What this task involves. A single number is expected: the count of lines in the records below that contain "card".

---------- Material supplied ----------

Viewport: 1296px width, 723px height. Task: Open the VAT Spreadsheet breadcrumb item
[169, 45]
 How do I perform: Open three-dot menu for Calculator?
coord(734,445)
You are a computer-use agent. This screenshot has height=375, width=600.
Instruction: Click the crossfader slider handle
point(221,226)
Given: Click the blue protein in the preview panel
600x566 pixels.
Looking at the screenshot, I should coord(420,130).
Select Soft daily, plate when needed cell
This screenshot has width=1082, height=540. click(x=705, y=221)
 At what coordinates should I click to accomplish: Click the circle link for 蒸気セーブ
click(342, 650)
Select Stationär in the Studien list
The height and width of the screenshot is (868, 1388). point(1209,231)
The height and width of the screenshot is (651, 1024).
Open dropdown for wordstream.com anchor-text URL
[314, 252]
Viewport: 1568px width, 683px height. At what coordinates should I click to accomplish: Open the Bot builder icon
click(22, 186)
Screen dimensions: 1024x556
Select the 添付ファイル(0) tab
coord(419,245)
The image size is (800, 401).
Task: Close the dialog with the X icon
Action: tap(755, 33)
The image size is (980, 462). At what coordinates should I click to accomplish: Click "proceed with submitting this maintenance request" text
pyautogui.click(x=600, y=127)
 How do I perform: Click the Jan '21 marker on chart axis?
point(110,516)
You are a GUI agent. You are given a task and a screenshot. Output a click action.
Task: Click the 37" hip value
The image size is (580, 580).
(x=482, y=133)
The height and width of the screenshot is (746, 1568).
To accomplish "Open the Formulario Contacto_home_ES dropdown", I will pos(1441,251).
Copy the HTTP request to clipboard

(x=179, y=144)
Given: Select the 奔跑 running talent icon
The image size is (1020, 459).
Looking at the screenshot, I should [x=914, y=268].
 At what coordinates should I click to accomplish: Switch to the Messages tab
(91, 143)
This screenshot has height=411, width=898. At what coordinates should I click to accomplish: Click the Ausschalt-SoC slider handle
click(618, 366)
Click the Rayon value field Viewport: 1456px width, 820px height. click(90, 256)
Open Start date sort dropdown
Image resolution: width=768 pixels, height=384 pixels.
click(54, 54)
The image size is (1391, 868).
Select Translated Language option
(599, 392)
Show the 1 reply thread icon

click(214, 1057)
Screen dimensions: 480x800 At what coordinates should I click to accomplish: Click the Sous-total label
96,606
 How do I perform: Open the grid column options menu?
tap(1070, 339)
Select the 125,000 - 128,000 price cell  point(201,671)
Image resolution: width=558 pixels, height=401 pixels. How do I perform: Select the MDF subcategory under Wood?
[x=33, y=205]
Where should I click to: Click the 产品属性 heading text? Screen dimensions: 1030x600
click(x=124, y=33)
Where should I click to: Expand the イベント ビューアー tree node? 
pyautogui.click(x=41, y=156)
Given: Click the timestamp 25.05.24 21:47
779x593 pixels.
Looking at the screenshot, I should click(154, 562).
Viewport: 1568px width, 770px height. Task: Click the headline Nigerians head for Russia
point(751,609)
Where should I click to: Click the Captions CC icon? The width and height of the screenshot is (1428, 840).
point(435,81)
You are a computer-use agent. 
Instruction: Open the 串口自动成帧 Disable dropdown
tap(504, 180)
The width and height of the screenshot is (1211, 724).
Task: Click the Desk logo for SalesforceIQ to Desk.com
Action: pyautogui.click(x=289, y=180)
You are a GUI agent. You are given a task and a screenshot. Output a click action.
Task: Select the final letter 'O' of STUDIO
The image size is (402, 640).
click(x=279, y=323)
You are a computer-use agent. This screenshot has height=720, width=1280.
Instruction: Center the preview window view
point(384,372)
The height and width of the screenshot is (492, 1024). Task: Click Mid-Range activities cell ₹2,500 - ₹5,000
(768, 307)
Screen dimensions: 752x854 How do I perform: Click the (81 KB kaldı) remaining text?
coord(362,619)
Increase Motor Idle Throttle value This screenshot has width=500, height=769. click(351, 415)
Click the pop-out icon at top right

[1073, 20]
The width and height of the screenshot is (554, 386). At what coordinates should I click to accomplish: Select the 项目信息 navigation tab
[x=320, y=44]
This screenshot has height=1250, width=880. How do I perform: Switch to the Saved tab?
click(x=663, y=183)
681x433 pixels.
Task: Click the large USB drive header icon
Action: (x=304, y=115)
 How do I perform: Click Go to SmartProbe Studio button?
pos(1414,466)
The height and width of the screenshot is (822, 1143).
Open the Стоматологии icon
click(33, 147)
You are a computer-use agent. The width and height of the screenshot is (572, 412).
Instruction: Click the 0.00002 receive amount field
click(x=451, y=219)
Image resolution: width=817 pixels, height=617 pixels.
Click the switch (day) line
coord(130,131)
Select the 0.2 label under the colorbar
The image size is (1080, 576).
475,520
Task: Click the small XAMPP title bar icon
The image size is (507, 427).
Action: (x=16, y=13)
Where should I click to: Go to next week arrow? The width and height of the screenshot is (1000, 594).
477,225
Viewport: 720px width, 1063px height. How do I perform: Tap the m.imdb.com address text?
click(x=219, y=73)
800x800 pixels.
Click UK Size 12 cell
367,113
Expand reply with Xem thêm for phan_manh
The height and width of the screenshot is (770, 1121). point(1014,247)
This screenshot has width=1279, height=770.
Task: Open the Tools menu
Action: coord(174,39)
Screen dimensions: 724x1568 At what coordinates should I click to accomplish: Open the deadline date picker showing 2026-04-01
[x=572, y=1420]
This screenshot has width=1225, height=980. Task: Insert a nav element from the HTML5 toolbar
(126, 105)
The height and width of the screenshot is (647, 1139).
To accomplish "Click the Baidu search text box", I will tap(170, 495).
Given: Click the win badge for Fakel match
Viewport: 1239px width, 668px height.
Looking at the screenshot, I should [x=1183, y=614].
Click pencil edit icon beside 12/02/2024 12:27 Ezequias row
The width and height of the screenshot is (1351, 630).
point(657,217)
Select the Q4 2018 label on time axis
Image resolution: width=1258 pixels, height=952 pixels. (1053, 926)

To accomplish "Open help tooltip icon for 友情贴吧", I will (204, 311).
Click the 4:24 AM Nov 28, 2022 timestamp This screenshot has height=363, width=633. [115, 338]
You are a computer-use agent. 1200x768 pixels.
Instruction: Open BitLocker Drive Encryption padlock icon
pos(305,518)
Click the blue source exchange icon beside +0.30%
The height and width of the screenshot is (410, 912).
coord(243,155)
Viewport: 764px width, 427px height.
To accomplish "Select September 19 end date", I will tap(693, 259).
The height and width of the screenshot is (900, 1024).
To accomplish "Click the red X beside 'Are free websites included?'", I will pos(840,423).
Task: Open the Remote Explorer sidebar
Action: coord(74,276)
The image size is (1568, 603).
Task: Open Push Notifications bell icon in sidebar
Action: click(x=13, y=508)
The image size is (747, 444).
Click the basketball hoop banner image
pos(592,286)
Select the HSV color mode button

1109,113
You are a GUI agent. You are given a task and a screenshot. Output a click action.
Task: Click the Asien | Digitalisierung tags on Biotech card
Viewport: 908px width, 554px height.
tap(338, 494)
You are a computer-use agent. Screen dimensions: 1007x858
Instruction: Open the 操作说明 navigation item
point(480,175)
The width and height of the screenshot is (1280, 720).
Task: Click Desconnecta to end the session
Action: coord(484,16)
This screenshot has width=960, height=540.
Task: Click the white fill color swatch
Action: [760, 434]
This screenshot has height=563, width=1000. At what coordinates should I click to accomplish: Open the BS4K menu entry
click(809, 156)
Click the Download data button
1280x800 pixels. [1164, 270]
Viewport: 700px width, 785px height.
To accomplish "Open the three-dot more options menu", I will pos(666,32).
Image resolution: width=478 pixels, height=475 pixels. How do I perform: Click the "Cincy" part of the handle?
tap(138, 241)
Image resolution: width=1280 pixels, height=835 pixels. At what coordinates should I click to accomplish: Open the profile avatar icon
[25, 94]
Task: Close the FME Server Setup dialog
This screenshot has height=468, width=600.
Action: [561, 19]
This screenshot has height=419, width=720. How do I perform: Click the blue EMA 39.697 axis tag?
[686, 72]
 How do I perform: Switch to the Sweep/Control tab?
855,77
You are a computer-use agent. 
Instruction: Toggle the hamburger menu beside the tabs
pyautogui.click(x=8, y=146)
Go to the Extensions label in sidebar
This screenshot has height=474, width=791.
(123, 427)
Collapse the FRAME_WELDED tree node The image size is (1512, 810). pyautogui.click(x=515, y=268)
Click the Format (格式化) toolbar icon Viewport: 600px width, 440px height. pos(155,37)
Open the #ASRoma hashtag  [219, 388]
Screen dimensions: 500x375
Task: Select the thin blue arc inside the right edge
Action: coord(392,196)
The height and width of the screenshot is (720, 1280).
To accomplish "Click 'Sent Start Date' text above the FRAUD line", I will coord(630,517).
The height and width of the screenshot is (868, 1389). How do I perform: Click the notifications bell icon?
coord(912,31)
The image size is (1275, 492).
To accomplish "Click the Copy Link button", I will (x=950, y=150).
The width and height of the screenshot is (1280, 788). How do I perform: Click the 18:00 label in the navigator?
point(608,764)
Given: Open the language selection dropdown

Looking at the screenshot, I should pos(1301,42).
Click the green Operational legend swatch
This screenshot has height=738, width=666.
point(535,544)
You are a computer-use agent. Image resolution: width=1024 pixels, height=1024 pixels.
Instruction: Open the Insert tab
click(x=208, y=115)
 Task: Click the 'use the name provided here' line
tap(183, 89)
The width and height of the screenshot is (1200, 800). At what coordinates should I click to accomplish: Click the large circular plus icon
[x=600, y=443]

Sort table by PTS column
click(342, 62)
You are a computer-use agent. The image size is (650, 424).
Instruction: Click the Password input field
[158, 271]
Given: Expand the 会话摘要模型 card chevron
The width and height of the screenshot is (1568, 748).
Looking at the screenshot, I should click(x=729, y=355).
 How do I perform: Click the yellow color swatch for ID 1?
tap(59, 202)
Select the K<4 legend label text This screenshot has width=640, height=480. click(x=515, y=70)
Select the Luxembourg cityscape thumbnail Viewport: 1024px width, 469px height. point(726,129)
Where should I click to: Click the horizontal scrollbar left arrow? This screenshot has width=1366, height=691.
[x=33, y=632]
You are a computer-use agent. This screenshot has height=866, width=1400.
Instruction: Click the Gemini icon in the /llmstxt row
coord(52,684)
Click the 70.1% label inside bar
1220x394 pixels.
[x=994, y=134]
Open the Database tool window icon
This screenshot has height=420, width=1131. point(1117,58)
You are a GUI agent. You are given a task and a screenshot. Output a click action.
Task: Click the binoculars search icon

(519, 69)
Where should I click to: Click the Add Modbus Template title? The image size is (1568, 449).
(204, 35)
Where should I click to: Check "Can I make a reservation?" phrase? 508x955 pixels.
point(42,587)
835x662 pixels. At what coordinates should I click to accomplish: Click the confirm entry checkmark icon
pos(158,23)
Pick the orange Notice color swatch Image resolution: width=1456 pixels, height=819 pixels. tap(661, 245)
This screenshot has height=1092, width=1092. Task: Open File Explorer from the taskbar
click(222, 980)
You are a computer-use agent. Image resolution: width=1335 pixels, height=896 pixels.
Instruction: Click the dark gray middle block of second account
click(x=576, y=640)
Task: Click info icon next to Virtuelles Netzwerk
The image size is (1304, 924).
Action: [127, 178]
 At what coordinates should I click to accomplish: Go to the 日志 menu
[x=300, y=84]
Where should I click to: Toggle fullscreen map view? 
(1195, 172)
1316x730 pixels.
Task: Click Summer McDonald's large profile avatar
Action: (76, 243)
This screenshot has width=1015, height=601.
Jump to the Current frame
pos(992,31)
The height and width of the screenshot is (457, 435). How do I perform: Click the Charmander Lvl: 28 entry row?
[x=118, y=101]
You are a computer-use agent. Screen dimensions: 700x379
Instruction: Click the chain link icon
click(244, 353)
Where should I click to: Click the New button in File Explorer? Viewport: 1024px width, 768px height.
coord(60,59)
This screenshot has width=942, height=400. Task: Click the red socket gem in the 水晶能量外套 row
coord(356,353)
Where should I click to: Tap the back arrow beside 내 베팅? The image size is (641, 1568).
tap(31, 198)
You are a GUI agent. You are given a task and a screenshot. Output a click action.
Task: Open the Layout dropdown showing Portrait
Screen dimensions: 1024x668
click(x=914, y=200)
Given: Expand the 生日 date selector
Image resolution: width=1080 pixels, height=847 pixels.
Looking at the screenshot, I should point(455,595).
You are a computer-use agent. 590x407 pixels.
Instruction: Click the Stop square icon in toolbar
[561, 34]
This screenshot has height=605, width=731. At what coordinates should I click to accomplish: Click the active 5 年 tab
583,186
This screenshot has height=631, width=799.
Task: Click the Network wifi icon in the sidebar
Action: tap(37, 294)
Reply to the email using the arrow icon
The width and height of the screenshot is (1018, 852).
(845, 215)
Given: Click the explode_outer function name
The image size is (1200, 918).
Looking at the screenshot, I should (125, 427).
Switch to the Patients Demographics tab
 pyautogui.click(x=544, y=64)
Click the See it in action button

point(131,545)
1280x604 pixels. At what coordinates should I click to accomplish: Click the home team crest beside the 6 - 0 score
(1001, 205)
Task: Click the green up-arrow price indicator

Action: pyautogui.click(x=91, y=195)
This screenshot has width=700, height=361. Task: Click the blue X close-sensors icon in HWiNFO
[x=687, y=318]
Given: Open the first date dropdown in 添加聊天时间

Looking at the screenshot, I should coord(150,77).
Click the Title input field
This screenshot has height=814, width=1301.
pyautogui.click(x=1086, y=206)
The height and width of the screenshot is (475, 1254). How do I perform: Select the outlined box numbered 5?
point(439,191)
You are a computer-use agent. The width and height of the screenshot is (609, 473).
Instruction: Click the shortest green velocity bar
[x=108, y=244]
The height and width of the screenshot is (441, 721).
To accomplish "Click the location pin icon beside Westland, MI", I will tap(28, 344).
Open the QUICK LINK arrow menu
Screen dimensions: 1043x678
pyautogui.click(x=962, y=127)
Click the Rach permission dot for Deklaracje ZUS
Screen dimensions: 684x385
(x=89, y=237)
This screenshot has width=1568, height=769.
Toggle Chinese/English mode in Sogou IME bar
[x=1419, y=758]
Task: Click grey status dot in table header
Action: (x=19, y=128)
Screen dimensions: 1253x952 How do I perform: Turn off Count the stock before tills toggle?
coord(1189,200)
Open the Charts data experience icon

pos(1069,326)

----------

Problem solution. 2